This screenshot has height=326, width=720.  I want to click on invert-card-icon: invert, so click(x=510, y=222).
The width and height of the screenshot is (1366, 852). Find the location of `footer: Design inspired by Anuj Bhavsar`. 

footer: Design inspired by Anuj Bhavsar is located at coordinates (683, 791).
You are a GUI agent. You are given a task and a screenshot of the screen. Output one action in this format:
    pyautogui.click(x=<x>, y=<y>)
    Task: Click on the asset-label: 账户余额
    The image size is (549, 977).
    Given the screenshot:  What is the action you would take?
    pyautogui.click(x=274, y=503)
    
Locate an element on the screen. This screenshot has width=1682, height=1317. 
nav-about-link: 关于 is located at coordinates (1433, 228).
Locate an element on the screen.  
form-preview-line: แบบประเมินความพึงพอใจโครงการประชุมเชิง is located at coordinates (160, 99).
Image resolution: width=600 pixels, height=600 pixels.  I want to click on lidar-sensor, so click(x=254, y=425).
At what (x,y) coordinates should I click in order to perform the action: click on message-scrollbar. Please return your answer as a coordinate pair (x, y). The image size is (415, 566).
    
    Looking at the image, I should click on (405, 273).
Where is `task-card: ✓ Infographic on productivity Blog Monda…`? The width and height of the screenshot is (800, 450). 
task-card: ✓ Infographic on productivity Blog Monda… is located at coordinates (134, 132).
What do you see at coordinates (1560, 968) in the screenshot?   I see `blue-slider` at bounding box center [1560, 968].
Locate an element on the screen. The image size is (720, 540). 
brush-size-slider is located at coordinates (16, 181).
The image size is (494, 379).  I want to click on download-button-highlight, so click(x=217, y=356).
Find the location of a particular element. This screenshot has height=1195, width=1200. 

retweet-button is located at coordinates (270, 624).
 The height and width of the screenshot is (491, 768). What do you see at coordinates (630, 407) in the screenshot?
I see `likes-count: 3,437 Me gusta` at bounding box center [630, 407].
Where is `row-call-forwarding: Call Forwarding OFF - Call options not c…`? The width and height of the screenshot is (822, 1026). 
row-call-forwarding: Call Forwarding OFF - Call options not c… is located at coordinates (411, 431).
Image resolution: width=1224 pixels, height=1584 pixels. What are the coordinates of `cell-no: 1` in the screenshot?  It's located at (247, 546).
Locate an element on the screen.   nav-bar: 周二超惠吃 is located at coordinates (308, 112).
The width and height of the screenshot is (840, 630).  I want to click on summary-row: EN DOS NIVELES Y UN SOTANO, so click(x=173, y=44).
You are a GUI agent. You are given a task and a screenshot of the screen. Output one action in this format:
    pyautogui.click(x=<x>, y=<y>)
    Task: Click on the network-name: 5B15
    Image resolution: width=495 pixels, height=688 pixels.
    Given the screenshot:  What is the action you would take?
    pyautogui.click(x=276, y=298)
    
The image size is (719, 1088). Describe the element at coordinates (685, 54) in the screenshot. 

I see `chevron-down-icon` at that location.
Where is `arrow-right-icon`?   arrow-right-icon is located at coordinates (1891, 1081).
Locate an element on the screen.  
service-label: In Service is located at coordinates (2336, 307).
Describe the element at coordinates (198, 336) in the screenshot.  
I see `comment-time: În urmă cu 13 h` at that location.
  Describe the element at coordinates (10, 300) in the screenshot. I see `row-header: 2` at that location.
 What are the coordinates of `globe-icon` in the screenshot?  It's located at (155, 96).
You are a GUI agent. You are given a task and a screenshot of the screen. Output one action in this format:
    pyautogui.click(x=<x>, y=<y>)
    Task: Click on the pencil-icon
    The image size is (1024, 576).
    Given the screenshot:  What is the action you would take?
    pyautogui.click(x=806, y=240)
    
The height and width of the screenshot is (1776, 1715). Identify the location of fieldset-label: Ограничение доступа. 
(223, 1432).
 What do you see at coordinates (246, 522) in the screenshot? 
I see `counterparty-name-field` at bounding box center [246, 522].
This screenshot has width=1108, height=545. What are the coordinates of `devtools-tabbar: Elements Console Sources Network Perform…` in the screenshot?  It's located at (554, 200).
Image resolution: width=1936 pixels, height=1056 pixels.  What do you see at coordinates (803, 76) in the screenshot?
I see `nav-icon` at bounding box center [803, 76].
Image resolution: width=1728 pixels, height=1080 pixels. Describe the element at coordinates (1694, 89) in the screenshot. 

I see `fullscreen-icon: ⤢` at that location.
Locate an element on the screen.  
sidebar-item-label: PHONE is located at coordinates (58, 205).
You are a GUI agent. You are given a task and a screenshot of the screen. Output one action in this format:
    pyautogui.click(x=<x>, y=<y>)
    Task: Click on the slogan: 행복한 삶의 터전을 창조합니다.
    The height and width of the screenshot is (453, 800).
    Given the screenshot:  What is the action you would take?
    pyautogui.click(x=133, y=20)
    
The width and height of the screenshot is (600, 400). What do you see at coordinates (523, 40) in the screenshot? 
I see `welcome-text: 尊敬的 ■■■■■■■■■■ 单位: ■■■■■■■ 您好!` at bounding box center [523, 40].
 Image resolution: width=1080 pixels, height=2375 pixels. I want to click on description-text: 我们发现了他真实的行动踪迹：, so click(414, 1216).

> [What is expected] Copy the items exactly, from the first line through the line that contains "nav-about-link: 关于 is", with both of those lines included.

> [Response]
This screenshot has height=326, width=720.  I want to click on invert-card-icon: invert, so click(x=510, y=222).
The width and height of the screenshot is (1366, 852). Find the location of `footer: Design inspired by Anuj Bhavsar`. 

footer: Design inspired by Anuj Bhavsar is located at coordinates (683, 791).
You are a GUI agent. You are given a task and a screenshot of the screen. Output one action in this format:
    pyautogui.click(x=<x>, y=<y>)
    Task: Click on the asset-label: 账户余额
    The image size is (549, 977).
    Given the screenshot:  What is the action you would take?
    pyautogui.click(x=274, y=503)
    
Locate an element on the screen. This screenshot has width=1682, height=1317. 
nav-about-link: 关于 is located at coordinates (1433, 228).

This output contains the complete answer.